Kush Patel: Certainly, Teri. The issue of cost impacts from data centers is at the forefront of public discourse, and it’s easy to see why. Data centers represent immense, concentrated electricity demand, and naturally, communities worry about how this will affect their bills. Our analysis in Virginia aimed to clarify whether these concerns were substantiated.

What we found is that, while data centers do exert pressure on local grids, a well-designed regulatory framework and proactive cost management can go a long way in mitigating negative outcomes. Effective rate design — where the costs associated with serving these large loads are allocated appropriately — can prevent unfair cost shifts to smaller consumers. Furthermore, we observed that data center growth often prompts utilities to invest in infrastructure, which, if managed wisely, can actually benefit the entire grid. In Virginia, by rigorously examining local impacts and policy responses, we demonstrated that the narrative of runaway bills isn't inevitable. Transparency and collaboration between all stakeholders are critical to ensuring that the benefits and burdens of data center growth are shared equitably.

Viswanath: When “large loads” are discussed in the utility space, the definitions seem to vary. Yet, the return of significant load growth in the U.S. is mostly driven by these so-called large loads — primarily by commercial (data centers) and industrial sectors. In fact, the nation is now realizing growth rates not seen since the 1990s, with the expansion particularly pronounced in Texas, PJM and Georgia. But, as I mentioned, the definition of “large load” varies widely, with data centers ranging from micro (150 kW) to hyperscale (100+ MW), and utilities experiencing requests from 25 MW to over 250 MW.

How should stakeholders understand what constitutes a large load, and why does it matter?

Patel: That’s a key point, and one that is often overlooked. “Large load” is not a standardized term — it’s entirely contextual. In one region, a large load might be a data center with 50 megawatts of demand; elsewhere, a manufacturing facility drawing only 10 megawatts may qualify. Defining what makes a load “large” depends on local grid conditions, regulatory thresholds, and economic considerations.
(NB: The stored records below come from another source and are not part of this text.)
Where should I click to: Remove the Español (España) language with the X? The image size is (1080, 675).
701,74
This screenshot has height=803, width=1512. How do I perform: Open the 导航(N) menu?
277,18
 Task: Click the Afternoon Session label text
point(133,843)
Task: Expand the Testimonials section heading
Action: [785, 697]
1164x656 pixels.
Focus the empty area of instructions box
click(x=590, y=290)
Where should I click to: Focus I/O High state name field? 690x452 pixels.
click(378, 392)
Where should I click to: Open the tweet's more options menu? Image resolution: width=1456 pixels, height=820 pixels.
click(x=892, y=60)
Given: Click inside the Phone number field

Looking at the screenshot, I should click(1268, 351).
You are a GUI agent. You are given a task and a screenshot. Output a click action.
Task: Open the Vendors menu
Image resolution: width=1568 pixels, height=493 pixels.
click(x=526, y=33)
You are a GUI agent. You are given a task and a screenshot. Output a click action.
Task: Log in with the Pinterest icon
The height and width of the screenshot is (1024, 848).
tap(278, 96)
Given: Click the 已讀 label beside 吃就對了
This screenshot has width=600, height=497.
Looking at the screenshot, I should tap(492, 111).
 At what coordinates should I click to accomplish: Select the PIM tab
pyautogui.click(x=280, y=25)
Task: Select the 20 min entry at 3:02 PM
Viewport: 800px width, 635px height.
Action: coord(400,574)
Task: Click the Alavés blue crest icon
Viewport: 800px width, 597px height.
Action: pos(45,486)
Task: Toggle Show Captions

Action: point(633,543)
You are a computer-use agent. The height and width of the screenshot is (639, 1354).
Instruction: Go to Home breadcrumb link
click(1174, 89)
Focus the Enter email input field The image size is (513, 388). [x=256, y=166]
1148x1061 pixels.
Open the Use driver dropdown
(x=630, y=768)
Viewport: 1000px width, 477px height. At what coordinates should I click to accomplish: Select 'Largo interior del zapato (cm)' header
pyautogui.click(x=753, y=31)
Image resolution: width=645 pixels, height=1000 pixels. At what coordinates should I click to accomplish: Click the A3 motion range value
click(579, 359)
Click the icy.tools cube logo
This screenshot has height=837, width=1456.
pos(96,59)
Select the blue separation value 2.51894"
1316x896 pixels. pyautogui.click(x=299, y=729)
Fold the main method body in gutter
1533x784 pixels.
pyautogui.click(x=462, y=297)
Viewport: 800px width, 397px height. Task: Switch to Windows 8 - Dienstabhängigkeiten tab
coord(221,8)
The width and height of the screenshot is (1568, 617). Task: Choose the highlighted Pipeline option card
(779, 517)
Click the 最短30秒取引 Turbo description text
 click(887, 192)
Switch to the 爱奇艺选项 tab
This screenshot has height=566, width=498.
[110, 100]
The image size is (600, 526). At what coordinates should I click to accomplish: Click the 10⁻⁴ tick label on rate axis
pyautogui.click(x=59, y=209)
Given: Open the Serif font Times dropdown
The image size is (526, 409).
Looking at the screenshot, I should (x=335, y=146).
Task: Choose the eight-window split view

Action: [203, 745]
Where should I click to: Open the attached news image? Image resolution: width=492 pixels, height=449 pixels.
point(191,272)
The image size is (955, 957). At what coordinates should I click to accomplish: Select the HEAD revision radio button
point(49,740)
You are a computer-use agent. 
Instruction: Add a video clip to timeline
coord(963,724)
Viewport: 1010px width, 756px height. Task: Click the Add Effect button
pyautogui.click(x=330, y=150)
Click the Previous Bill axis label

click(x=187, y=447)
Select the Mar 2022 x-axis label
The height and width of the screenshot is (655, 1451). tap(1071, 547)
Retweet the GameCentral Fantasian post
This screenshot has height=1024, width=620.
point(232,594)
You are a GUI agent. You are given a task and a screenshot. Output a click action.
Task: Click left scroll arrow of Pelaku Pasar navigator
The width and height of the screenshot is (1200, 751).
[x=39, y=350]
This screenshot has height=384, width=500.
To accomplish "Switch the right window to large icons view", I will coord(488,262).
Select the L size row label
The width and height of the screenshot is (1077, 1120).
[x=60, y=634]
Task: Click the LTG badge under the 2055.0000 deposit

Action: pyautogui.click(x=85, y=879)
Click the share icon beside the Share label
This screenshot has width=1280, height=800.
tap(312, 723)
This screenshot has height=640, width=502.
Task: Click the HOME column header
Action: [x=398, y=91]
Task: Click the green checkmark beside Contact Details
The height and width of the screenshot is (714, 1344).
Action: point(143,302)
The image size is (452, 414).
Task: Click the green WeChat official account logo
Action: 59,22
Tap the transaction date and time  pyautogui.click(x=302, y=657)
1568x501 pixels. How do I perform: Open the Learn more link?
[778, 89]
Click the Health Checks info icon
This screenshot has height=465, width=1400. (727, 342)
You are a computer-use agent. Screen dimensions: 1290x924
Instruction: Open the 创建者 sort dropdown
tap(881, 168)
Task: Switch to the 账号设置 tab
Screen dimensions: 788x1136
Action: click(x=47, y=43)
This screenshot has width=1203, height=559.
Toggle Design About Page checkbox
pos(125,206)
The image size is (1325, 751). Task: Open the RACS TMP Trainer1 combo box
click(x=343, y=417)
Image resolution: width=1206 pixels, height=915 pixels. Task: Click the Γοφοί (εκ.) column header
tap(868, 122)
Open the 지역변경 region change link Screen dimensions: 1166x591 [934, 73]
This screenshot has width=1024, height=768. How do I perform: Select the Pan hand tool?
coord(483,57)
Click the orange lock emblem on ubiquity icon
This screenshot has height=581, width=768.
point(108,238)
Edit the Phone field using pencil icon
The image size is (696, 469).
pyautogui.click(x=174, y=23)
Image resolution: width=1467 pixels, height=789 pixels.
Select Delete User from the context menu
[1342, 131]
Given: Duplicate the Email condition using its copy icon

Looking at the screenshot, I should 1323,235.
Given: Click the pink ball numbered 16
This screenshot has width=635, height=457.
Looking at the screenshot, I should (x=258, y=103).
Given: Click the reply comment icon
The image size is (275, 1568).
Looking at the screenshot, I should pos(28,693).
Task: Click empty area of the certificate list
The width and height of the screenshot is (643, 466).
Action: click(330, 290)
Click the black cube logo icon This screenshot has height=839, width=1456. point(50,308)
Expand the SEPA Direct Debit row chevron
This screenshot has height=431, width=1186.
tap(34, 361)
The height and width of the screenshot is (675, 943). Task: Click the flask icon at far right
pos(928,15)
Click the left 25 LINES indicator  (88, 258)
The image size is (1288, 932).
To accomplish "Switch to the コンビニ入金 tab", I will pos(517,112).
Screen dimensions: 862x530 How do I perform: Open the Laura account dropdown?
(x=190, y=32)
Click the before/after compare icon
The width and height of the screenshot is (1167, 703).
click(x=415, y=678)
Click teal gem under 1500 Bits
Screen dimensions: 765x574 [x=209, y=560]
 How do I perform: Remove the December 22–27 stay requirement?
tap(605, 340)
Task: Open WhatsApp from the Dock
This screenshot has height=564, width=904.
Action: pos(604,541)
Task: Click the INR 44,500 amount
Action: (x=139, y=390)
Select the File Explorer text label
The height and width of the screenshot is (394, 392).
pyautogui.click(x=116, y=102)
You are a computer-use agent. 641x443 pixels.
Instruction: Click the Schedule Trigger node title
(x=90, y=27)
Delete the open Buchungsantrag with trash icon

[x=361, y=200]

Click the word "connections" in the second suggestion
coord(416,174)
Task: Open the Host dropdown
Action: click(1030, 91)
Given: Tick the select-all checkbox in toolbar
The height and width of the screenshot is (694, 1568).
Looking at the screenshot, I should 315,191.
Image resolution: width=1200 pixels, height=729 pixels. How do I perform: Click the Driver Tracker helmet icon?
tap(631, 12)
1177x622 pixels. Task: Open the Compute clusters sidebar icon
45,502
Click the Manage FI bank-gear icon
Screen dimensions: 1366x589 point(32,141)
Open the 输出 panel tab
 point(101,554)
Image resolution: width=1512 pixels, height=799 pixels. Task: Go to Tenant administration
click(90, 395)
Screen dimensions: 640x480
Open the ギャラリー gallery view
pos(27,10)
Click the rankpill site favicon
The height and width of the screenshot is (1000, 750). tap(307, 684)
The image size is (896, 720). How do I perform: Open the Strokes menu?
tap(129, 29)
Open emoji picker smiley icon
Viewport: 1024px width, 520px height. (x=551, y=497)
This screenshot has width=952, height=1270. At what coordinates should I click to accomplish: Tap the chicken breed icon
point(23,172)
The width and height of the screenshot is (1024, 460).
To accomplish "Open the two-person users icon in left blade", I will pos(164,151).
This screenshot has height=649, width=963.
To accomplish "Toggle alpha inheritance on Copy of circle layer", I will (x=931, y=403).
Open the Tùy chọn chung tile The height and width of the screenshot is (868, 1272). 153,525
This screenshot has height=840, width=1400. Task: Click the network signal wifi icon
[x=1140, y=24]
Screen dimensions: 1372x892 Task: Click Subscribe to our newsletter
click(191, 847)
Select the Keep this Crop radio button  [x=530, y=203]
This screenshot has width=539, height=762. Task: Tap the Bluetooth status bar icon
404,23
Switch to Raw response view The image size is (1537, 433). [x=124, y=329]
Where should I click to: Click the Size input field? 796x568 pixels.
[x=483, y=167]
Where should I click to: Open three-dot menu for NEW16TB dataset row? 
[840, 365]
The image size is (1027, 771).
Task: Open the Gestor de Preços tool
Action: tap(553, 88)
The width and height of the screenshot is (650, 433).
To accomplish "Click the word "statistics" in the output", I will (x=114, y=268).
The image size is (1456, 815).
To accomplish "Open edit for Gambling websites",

Why does this matter? Because the way we categorize these loads affects everything from how utilities plan for growth, to how costs are distributed, to how policy is crafted. In areas experiencing rapid data center development, it becomes essential to forecast future demand under multiple scenarios — what happens if growth plateaus, accelerates, or shifts geographically? These forecasts underpin infrastructure investment and help determine rate structures that are both fair and sustainable.

Moreover, recognizing the diversity among large loads — not just data centers, but other commercial and industrial actors — ensures that solutions address real needs, not just hypothetical ones. In short, precision in defining “large load” unlocks clarity for all stakeholders, leading to better decisions.

Another point I would like to make is that 3% growth (the level of growth that is predicted to occur today) in the '60s, '70s or even the ‘90s was on a much smaller base. So, although we’ve witnessed similar growth rates on a percentage basis, the absolute growth we are talking about is unprecedented. It is also occurring in a very compressed period of time. Consider the most amount of supply our nation has ever interconnected in a single year and then double that number for the next decade…this is the scale of planning and development that is now required at the utility level, at that state policy level, and the regional operator level, etc. in order to hit the targets we are talking about.

Viswanath: It feels like there is also an added layer of complexity in forecasting large load demand, especially with speculative inquiries and multiple site explorations by the same customer, which can lead to double-counting. Correlated risks exist as large tech companies often make coordinated decisions affecting multiple sites simultaneously. Utilities must differentiate between real and inflated demand to effectively manage resources and investments, right?

Patel: I think it is clear to everyone that load growth is accelerating. Utilities are projecting record load growth and investing heavily in new generation and transmission. Yet, what remains unclear is just how long this trend will continue, especially when we consider that efficiency is probably not included in these projections, right?

We believe that forecasting needs to shift from a single point-in-time prediction to ongoing measurement, testing, and adjustment that incorporates operational and financial feedback.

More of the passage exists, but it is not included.